C'est lui qui a fait la première célébrité de Sedan, consacrée plus tard par celle de Turenne, qui y naquit en 1611. Il abrite un musée d'histoire et le centre-ville autour du château a été récemment rénové avec bonheur; c'est de loin le premier monument ardennais par le nombre de visites (57 000 par an). Sedan fait partie des «villes d'art et d'histoire», est fleurie (trois fleurs) et a un jardin botanique. Mais cette place forte est également connue pour la défaite du 2 septembre 1870, qui vit l'effondrement du Second Empire et l'invasion de la France par les armées prussiennes.
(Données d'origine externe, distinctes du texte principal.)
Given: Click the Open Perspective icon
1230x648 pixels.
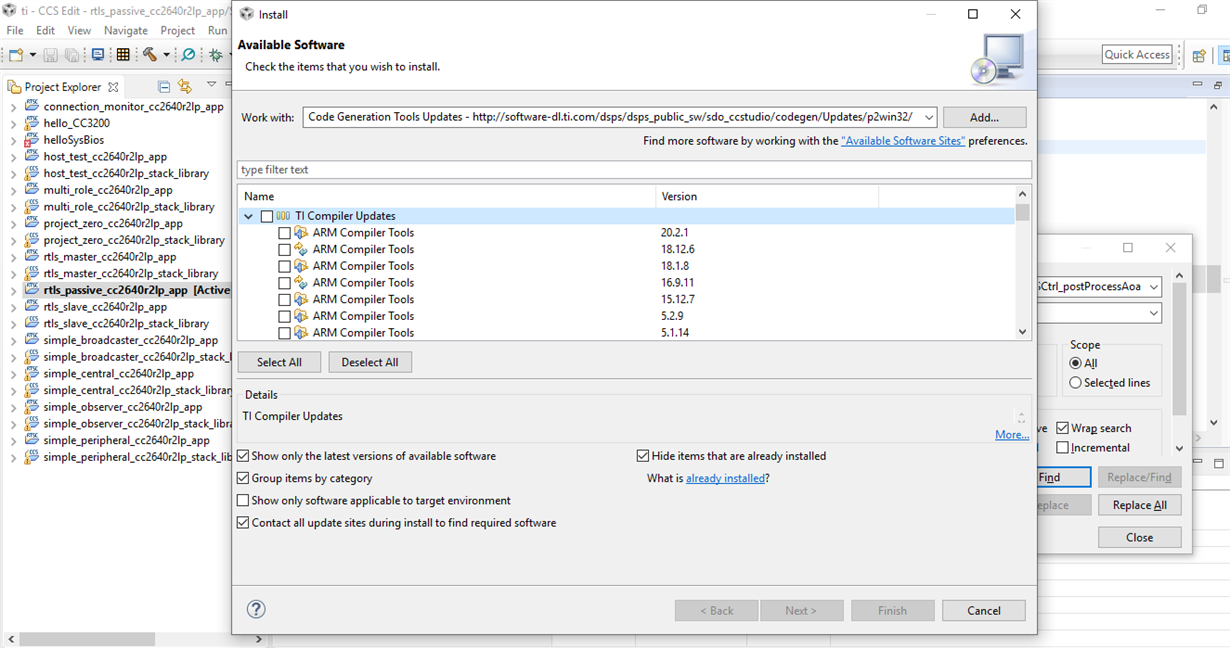Looking at the screenshot, I should [1198, 55].
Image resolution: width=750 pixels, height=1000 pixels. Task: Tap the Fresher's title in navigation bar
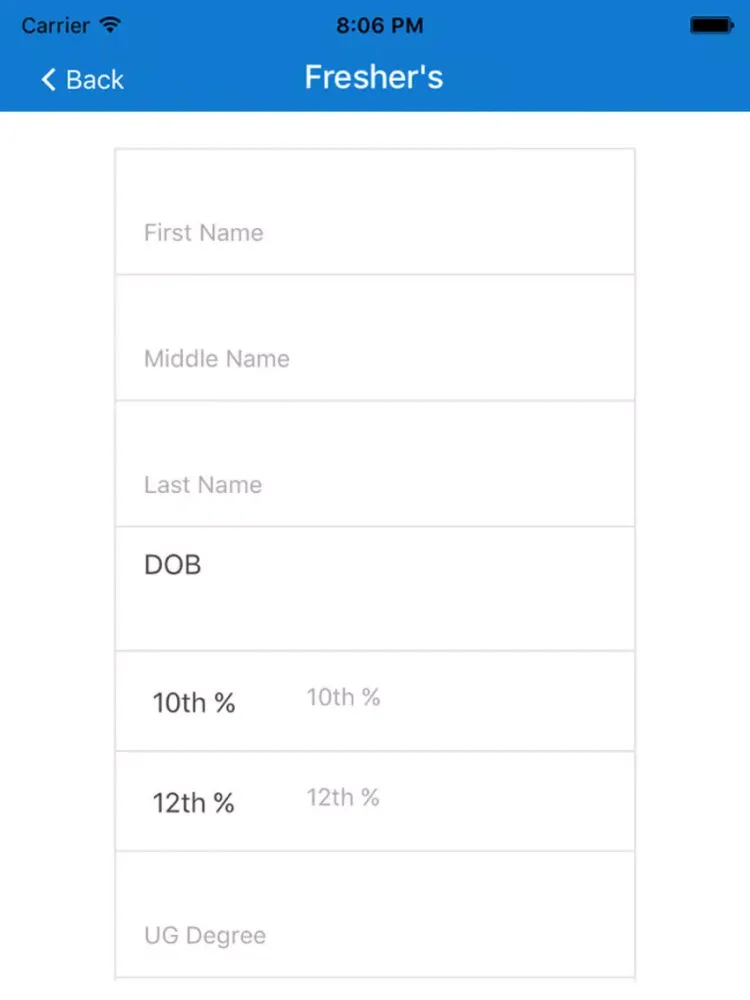(374, 77)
Sedan avait été un fief calviniste, ce qui a contribué à en faire un foyer d'industrie textile, célèbre par ses draps et très actif aux 17e et 18e s. La manufacture royale de Dijonval, créée en 1646, a duré jusqu'en 1958; ses anciens bâtiments, conservant une façade du 18e s., abritent un musée des anciennes industries du Sedanais; une manufacture artisanale de tapis dénommée Point de Sedan (nom d'un point de dentelle) fonctionne toujours comme à la fin du 19e s. et se visite (http://www.tapis-sedan.com). En revanche, la tradition de brasserie s'est éteinte, si ce n'est à titre artisanal. Les autres titres de notoriété n'ont pas la même portée; mais Sedan fut une des villes pionnières de l'aviation grâce à Roger Sommer, héritier d'un industriel venu de Lorraine après la défaite de 1870 et qui réussit dans l'industrie du feutre (v. Douzy); et le club de football de Sedan a appartenu assez régulièrement à l'élite.
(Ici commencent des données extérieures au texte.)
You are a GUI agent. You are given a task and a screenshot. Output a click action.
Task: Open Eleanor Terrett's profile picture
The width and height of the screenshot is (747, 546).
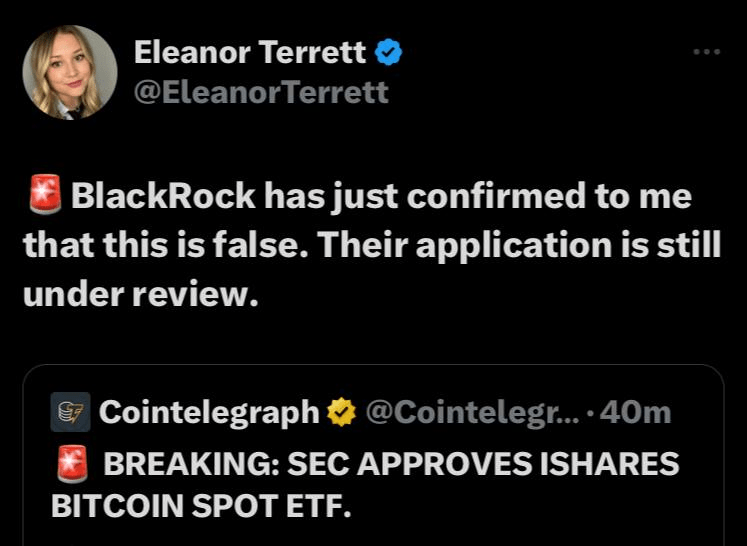(x=70, y=72)
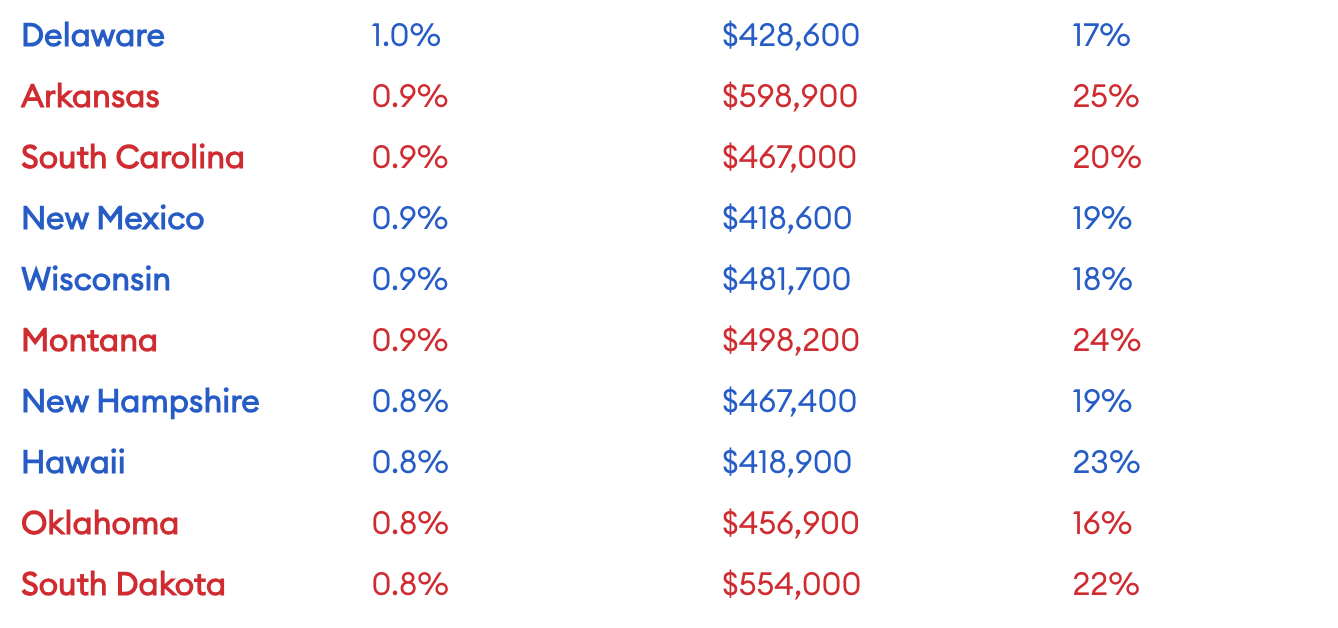
Task: Click the 1.0% value for Delaware
Action: (406, 36)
Sedan anime aujourd'hui tout un bassin industriel, mais la commune, relativement peu étendue, n'a elle-même qu'une faible fraction de cette activité: a fabrique de revêtements de sol Tecsom (150 sal.), une fonderie de cylindres de laminoirs Akers (180 sal., ex-Forecast), des ateliers de métallurgie comme la fabrique de mobilier urbain Arcomat (85 sal.), de quincaillerie FTS (60 et 30 sal.), de chaudronnerie Vauché (matériel de tri de déchets, 50 sal.). La ville est en revanche active dans le secteur tertiaire, disposant d’un centre hospitalier (200 lits), de quatre collèges et trois lycées publics dont deux professionnels, un collège privé, un centre d’aide par le travail; il s’y tient un festival médiéval. En outre, Sedan a un centre Leclerc (180 sal.), un Intermarché (45 sal.) et un Carrefour (35 sal.), des transporteurs comme Michaux (110 sal.) et Mory (45 sal.), les constructions Gabella (45 sal.) et Bana (25 sal.), les travaux publics de la Screg (90 sal.); l'hôtellerie du Château Fort a 35 employés.

Deux «zones urbaines sensibles» ont été identifiées: la Lac au sud de la ville, Torcy Cité à l'ouest, près de la zone industrielle et de Frénois. Sedan avait absorbé à l'ouest, dans la plaine de Meuse, la commune de Torcy en 1846 et y a ajouté en 1964 Frénois, un peu plus loin au pied des reliefs, tout près du grand échangeur routier de la N 43. La commune avait 20 000 hab. vers 1900, un peu moins ensuite, mais avait retrouvé ce niveau dès 1960; elle a culminé à 24 000 hab. (sdc) en 1975 et a encore perdu 1 400 hab. entre 1999 et 2008. Le maire de Sedan est Dominique Billaudelle, professeur, également vice-président du Conseil général des Ardennes, qui a succédé en 2004 à Jean-Paul Bachy, socialiste, devenu président de la région Champagne-Ardenne. La communauté de communes du pays Sedanais rassemble 23 communes et 42 100 hab. sur 244 km2. Le pays Sedanais se contente de reprendre cette communauté. L'unité urbaine Insee est donnée pour 27 200 hab., l'aire urbaine pour 31 200 seulement, soit nettement moins que la communauté, ce qui surprend. L'arrondissement a 61 700 hab. (62 100 en 1999), 6 cantons, 79 communes, 79 224 ha.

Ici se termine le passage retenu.